The Iterator is used to traverse a container of data to access the container’s elements without the need to know the underlying structure. Also, new traversal variants can be added without changing the interface of the objects or the data structure itself.
The ChannelSurfer, depicted below, can access channels in consecutive manner. The RemoteControl object does not need to care how the channels are organised. A RandomChannelSurfer, for example, can be added without much problems.
If two or more objects need to cooperate, the Mediator pattern might be applied. Especially if the objects do not know each other, if they should not be tightly coupled, or their interaction is complex, this pattern can help.
In the example below there is some interaction needed between UI elements. This interaction is happening through the AuthenticationDialog as a Mediator. This way the interaction is not defined in one of the participating objects, but extracted into the mediator.
The Memento pattern is useful if a certain state of an object should be saved for later usage. Thereby it does not violate the encapsulation of that object’s implementation details. It can for example be used for the implementation of an undo mechanism.
In the observer pattern observer objects subscribe to an observable object to be notified every time the observable changes its data. Observers are loosely coupled and can be added and removed at run-time.
With regard to how the observer finally gets the data from the observable, there are two variants: push and pull. The code below shows the pull variant, which is more flexible as in this case the observable does not need to know how the observer wants to receive the data, but the observer can fetch the data as wished.
The State pattern lets an object alter its behaviour when its internal state changes. This pattern is similar to the strategy pattern, but in this case it is decided internally how the objects behaves. This is especially helpful if complex conditions define how the object should behave. New states can be added independently from existing states.
In the context of the Strategy pattern there exist multiple variants for one algorithm where one variant is chosen to be executed at runtime.

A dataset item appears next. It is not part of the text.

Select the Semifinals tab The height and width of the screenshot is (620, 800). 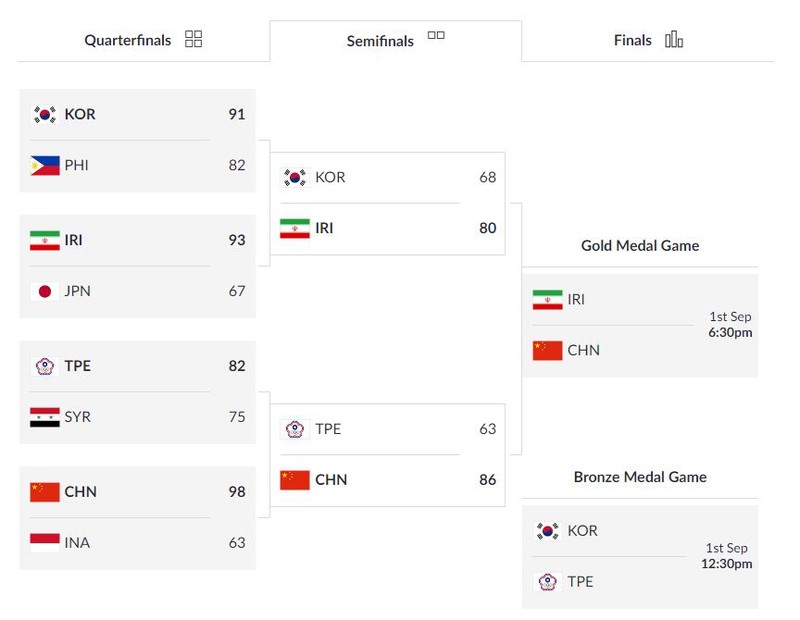(x=395, y=41)
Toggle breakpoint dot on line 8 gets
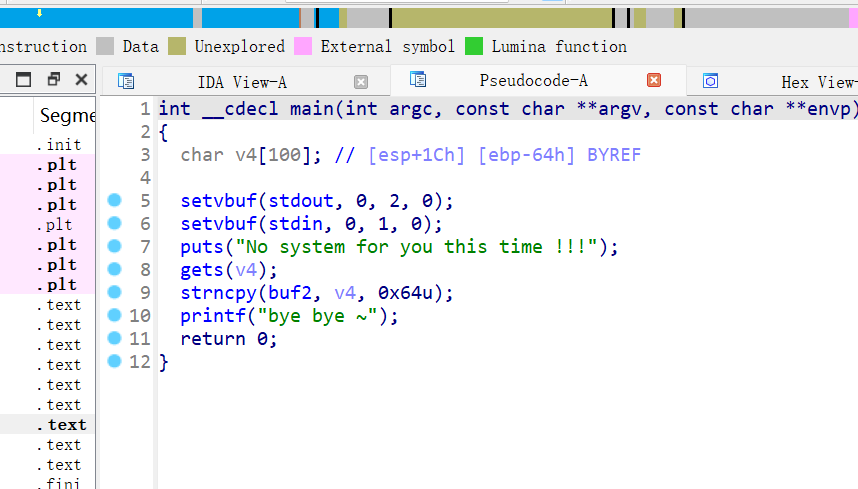858x489 pixels. (x=114, y=269)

In the example below a Compressor object can be used with one of two different algorithms defined at run-time. The method that executes the action (createArchive) then applies the chosen algorithm.
The Template pattern defines a structure for sub classes in which steps of an algorithm and their order are defined. This ensures that the sub classes follow the exact same steps, providing better overview and consistency. It also allows to define default implementations for steps that can be overridden by subclasses.
As shown below all the parsers inheriting from DataParser follow the exact same steps when parse() is executed. This ensures for example that all parsers close the files and log the status.
The Visitor pattern allows to apply one or more operation to a set of objects at run-time without having the operations tightly coupled with the object structure.
This let’s you implement double dispatch where a function call to different concrete functions is depending on the run-time type of two objects. In the example below on the one hand side there are route elements and on the other hand side visitor objects that each execute different functions on the route elements. If there are more visitors added in the future, the route element does not need to change.
These examples only provide short overviews for each design pattern and try to provide an example for each of them that shows the applicability in a software engineering context. The examples helped me to understand all the patterns, though better examples might exist. Other resources provide a more detailed description. Important is to recognise the patterns in the code and to use them when applicable and meaningful in own code.